An Update on The Inner Eastern Office Market

Despite limited transactions of office buildings over the last 12 months, particularly of the larger “trophy” investments, the market in the inner east still appears to be very healthy – sustained predominately by owner occupiers looking to shift out of the tenancy market and into their own premises.  Directly related to the strength of the economy at a macro level, business investment has been remarkably resilient over the past year which has led to a more positive demand outlook for the office market.

When leasing office investments, it advisable not to lock in tenants without consideration of the possible ramifications to the capital value.

From the sales side of things, the majority of the properties offered to the market over the last 12-18 months have been assets underpinned by high underlying land values within well-regarded locations in terms of public transport and proximity to established office precincts.   Yields have generally ranged between 7.0% and 8.0% for the larger buildings and sub 7.0% for the smaller, lower-value buildings (notably in the sub $5 million price bracket).  Limited stock of both office investments and buildings offered with vacant possession will continue to keep yields tight.  With the present level of demand for vacant possession of office accommodation, we continue to see competitive auctions and strong enquiry when buildings become available.

Our recent auction of 405 Riversdale Road, Hawthorn is a good example of such demand.  The building comprised a good standard of accommodation and a total building area of 360 square metres, offered with vacant possession.  Interestingly, given the limited availability of office (whether vacant or leased), there was a strong level of interest from investors.  We had a very strong marketing campaign with a large number of inspections conducted.  We found a strong auction attendance culminating a total of four bidders fighting it out for the property - pushing the price to the eventual result of $1,725,000 (reflecting over $4,750 per square metre of building area).  Given its excellent location and smaller size, together with its position at an affordable price point for owner occupiers, we achieved a result consistent, if not higher, than we would have achieved at the height of the market in 2007. 
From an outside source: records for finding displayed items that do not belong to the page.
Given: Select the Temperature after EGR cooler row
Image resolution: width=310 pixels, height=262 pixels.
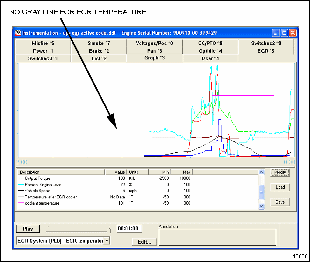Looking at the screenshot, I should pyautogui.click(x=51, y=197).
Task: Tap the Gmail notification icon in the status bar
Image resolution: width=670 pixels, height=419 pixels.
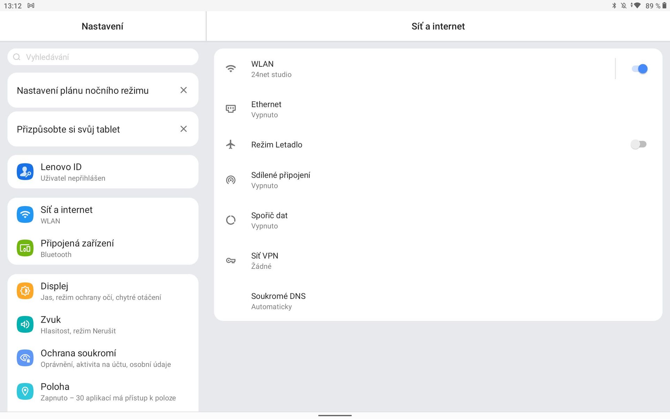Action: (x=31, y=6)
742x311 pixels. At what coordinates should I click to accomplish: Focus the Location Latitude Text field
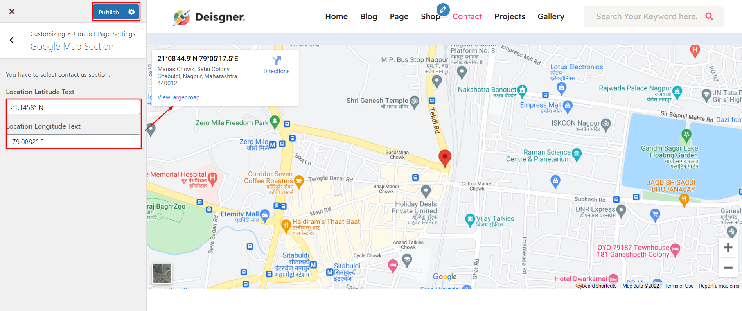pyautogui.click(x=74, y=107)
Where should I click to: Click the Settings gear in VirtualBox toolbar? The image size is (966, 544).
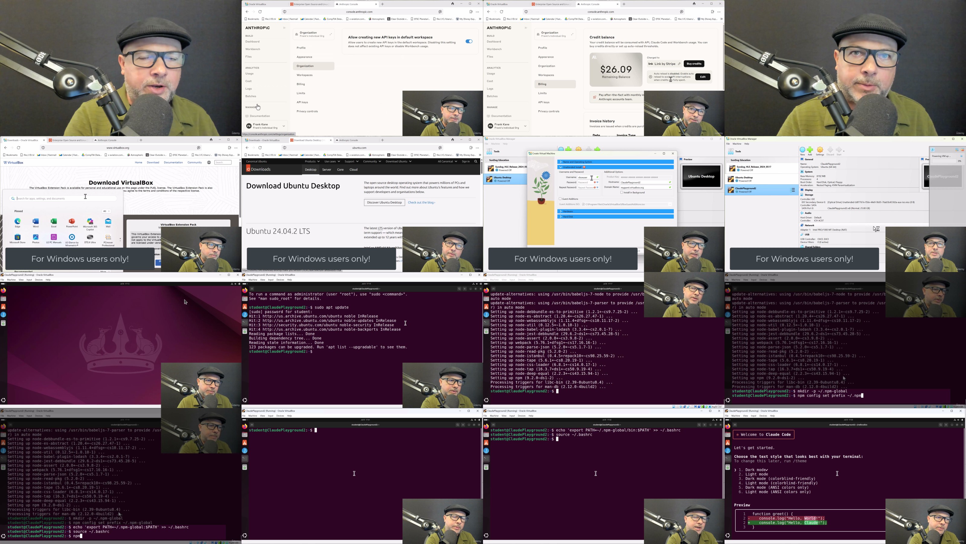click(820, 150)
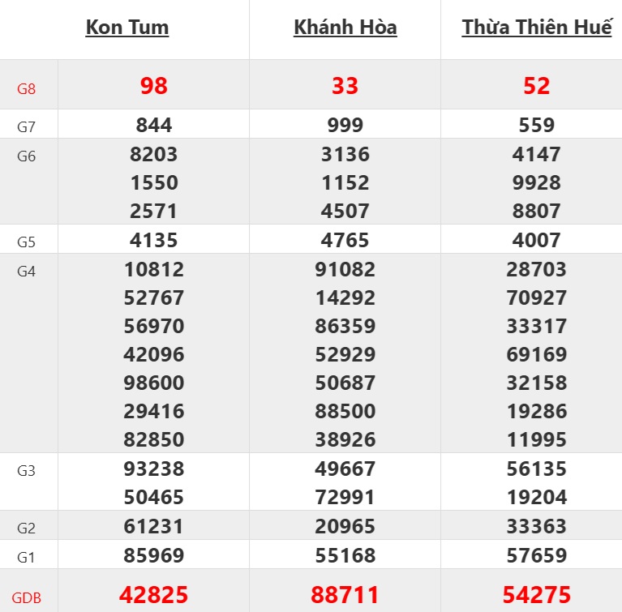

The growing confidence amongst investors in addition to recent sales evidence, indicate that yields have now stabilised, particularly for prime assets.  There are now a greater number of owner occupiers in the marketplace and we expect this trend to continue.  As the small to medium enterprises and established businesses continue to gain confidence in their operations and future growth projections, we will see many of these opt out of the tenancy market and target vacant offices or those with short term leases in place.  While it is anticipated we will evidence many buying now as a good opportunity to capitalise on the price reductions from the late 2007 peak.